BEGIN Raw records

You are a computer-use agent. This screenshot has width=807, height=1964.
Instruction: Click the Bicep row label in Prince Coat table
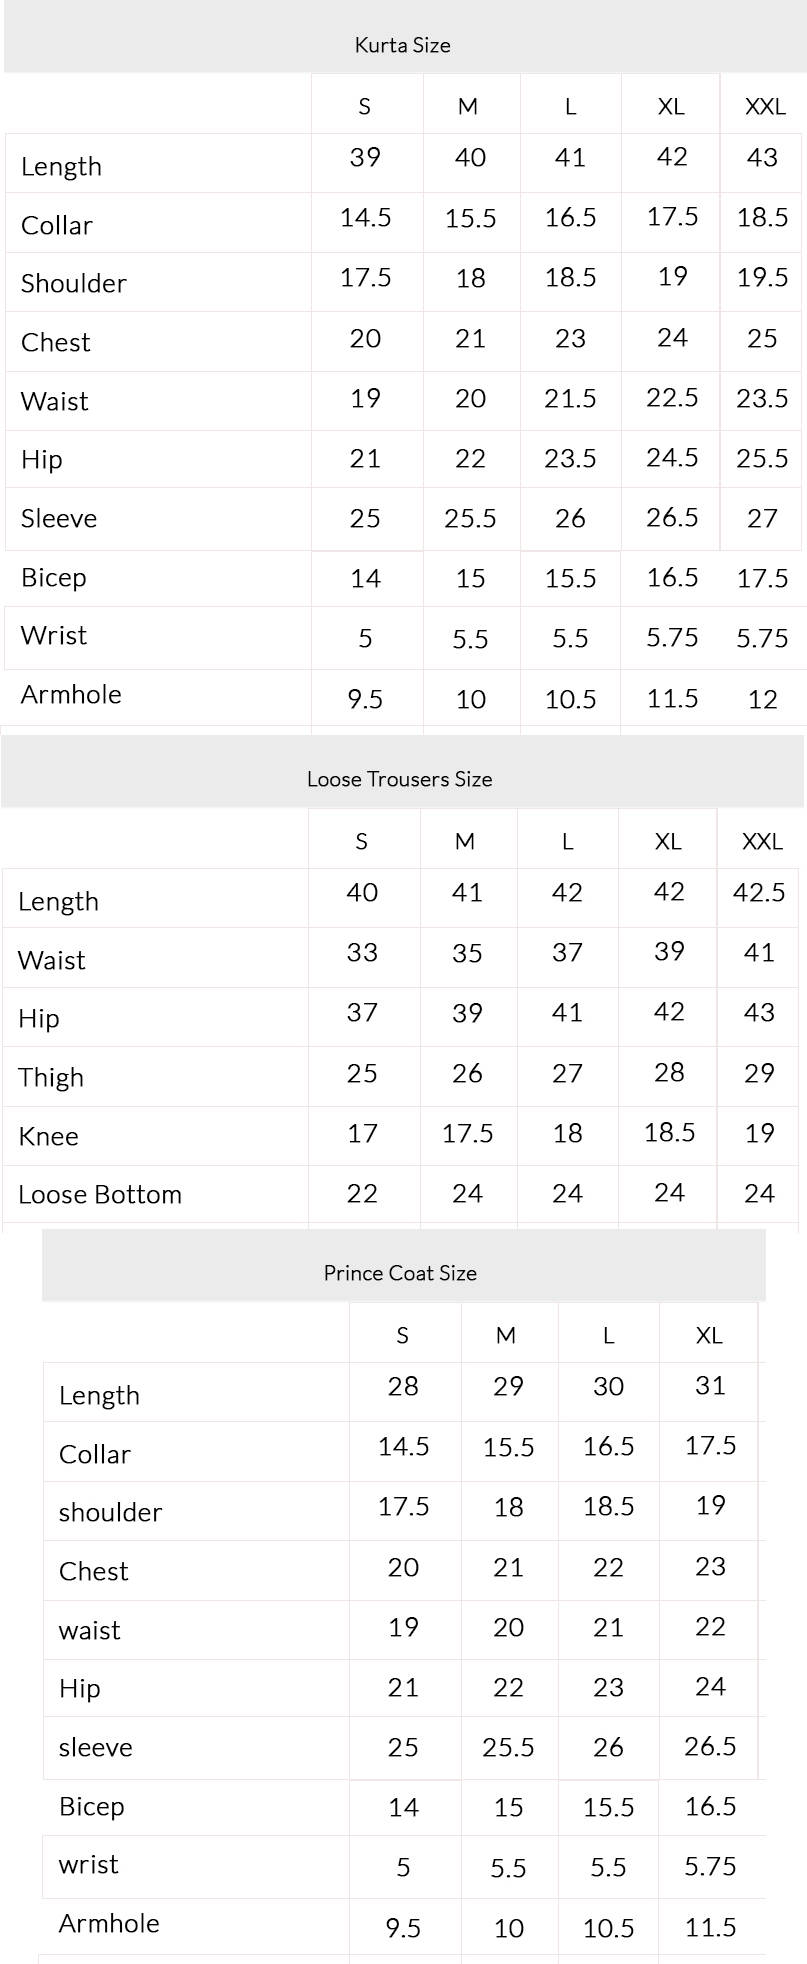click(x=92, y=1806)
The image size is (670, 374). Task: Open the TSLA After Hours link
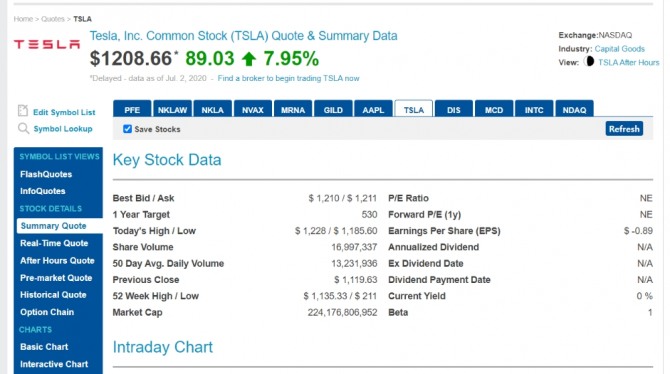click(629, 62)
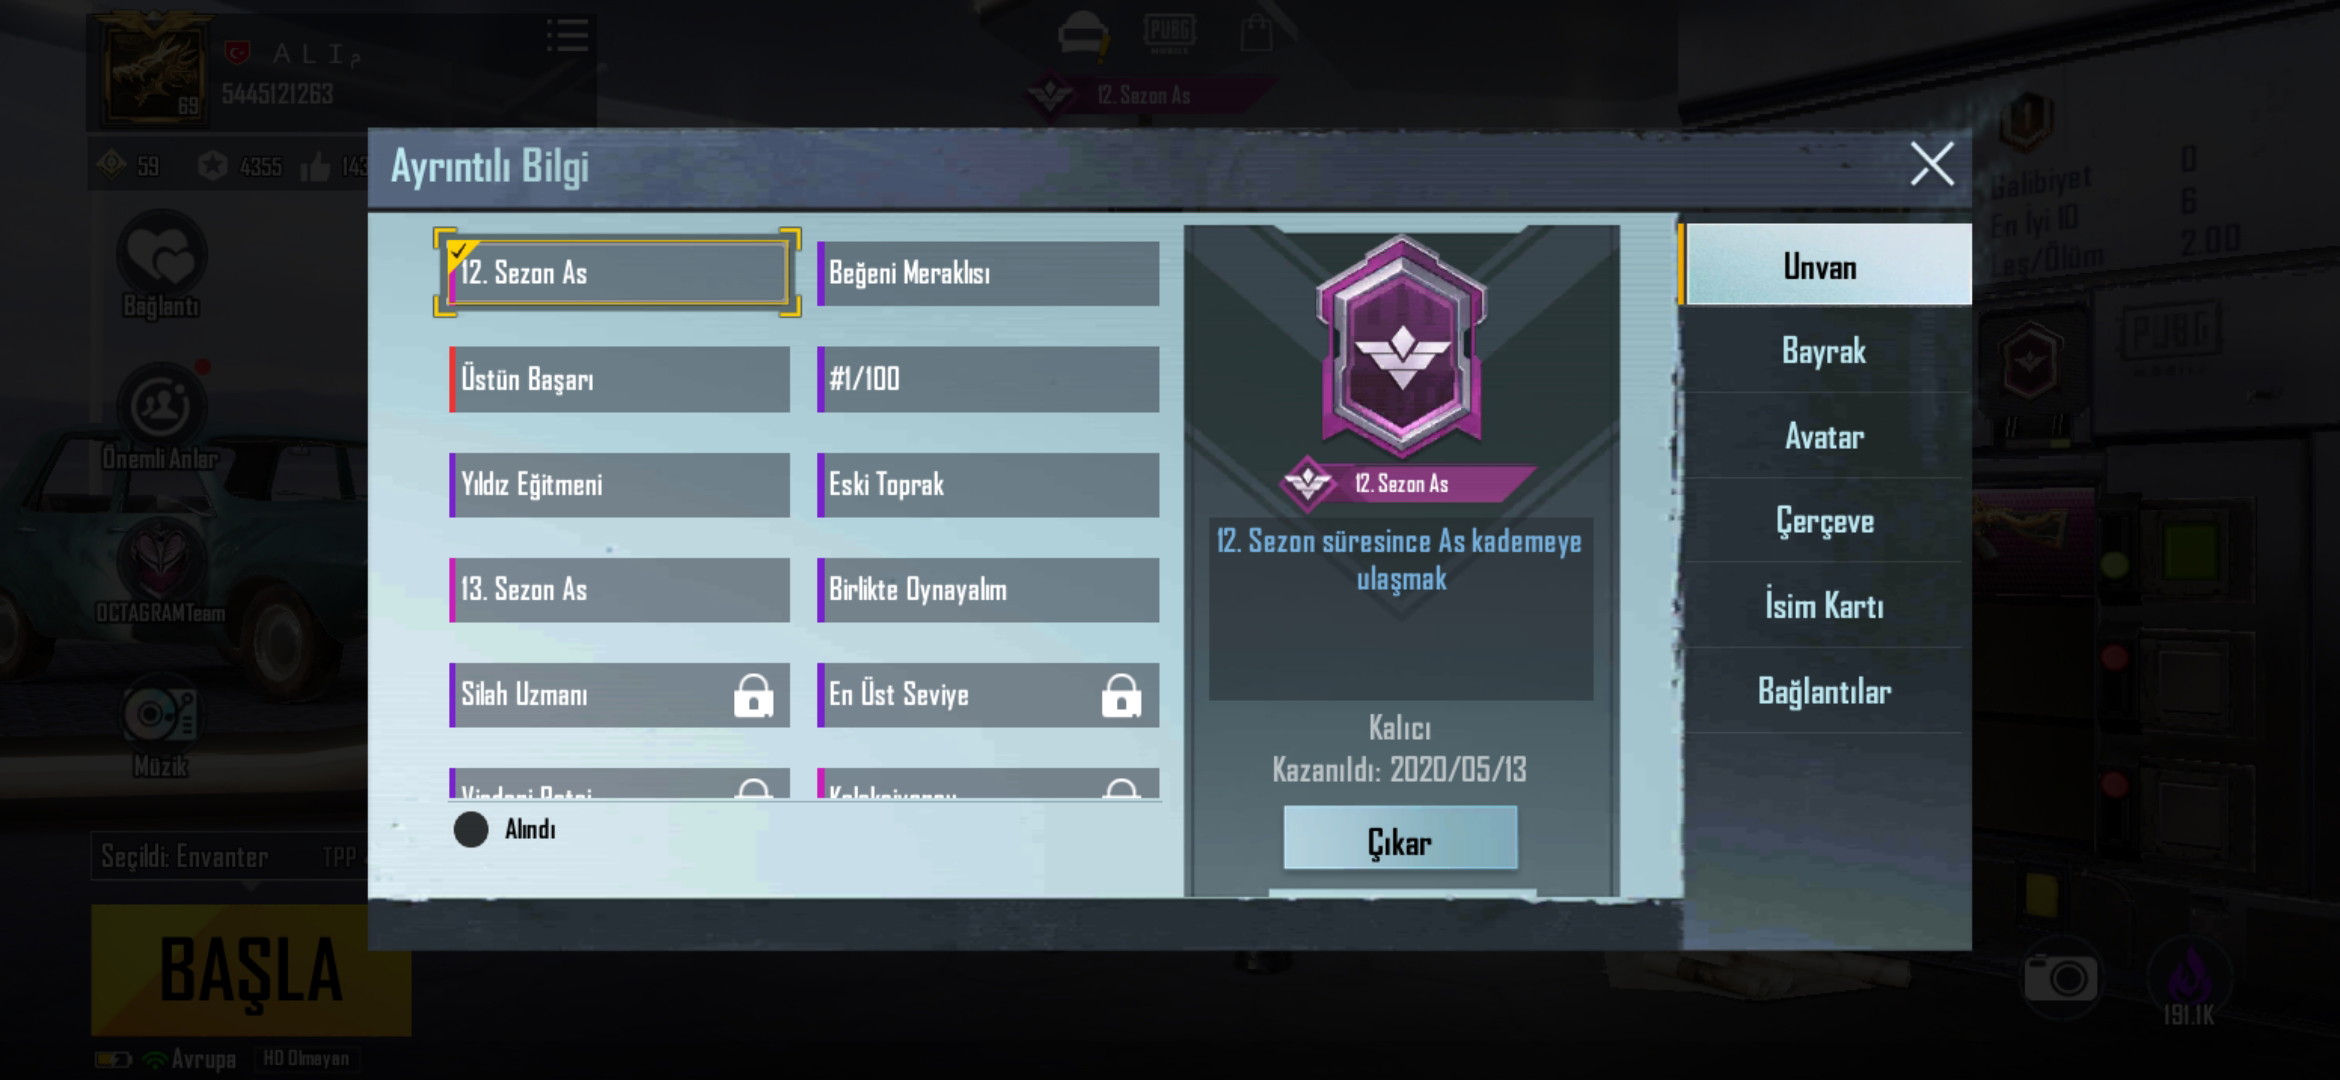Pick the Eski Toprak title
2340x1080 pixels.
click(x=988, y=485)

END Raw records

Change "Open" to "Select" wherever it occurs in the material above, leaving everything else unchanged. Reproduce the revised material without the pictures.

§ **Written response**
You are a computer-use agent. This screenshot has width=807, height=1964.
Instruction: Click the Bicep row label in Prince Coat table
click(x=92, y=1806)
The image size is (670, 374). Task: Select the TSLA After Hours link
click(629, 62)
Pick the Eski Toprak title
2340x1080 pixels.
click(x=988, y=485)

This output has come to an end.